United States – Durable goods orders fell 4% in January, the largest monthly decline since January 2009 and much worse than the consensus expectation of a 1% drop. Non-defence aircraft orders shrank 19% on the month. As a result, transportation orders fell 6.1%, with improved orders of vehicles and parts easily offset by Boeing's weak order book. Ex transportation, durable goods orders were not as bad but not good, down 3.2%. Nondefence capital goods orders excluding aircraft, a signal of future investment spending, fell 4.5%. Total shipments of durable goods were up 0.4% overall but down 1.1% ex transportation. Shipments of non-defence capital goods ex aircraft were down 3.1%, suggesting a softening of business investment in the first quarter. The unambiguous weakness of the durable goods orders report ends a run of consensustopping U.S. numbers. The expiry of incentives such as the accelerated capital depreciation allowance was probably a factor in the cooling of investment, as was the cloud of uncertainty that still hangs over the global economy.
The latest Conference Board survey shows consumer confidence continuing to improve. From 61.5 in January, the index rose to 70.8 in February, the highest in 12 months. Consumers were more upbeat about both their current situation and the outlook. Asked about jobs, they answered "hard to get" in fewer numbers than in many months (index of 38.7). Eagerness to buy autos was also up from January. Fourth-quarter real GDP growth, initially estimated at 2.8% annualized, was revised up to 3.0%, with larger contributions from consumption and residential construction and slightly smaller drags from nonresidential structures, trade and government relative to the initial estimate. The contribution of inventories was a bit less than initially estimated, which meant that final sales ended up rising 1.1% annualized in Q4. Growth in domestic demand was also 1.1%, two ticks better than in the initial estimate. Q4 was the best U.S. quarter of 2011, thanks to inventory accumulation. So growth is likely to moderate in Q1.

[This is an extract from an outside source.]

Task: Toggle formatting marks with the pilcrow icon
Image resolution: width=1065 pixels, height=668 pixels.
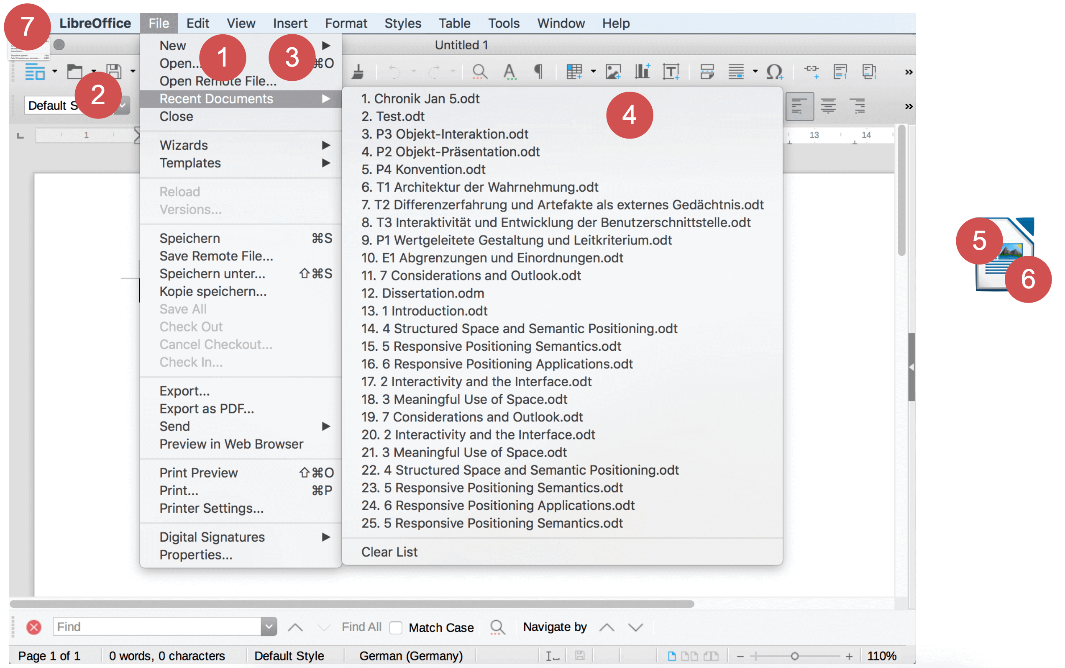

Personal income grew 0.3% in January and spending 0.2%. The savings rate fell one tick to 4.6%. In real terms, spending was flat for the third consecutive month. Real disposable income fell 0.1% after a 0.3% increase in December. The core PCE deflator, preferred by the Fed over the CPI as a gauge of inflationary pressure, rose 0.2%
on the month, keeping the 12-month rate unchanged at 1.9% (the previous month was also revised up one tick). The ISM manufacturing index fell to 52.4 in February from 54.1, the first drop in five months. Its new orders component fell to 54.9 from 57.6. The production index fell marginally to 55.3 and the employment index fell a full point to 53.2 (though both components are still well into expansionary territory). The sub-index for new export orders soared to 59.5, the highest since April 2011, suggesting that global demand is still in decent shape. The ISM reading is consistent with the Beige Book's observations that U.S. manufacturing output continued to ramp up in February. Fed chairman Ben Bernanke gave no indication that further expansion of the Fed balance sheet is on the way. Instead he chose to start his testimony before Congress by stating that the U.S. economy continues to recover and that the available information suggests growth in coming quarters at close to or above the 2.25% pace of the second half of last year. Still, Mr. Bernanke noted that with no substantial declines in the unemployment rate expected this year and
the inflation outlook still subdued, FOMC participants expect that they will be justified in keeping the fed funds rate extremely low into late 2014.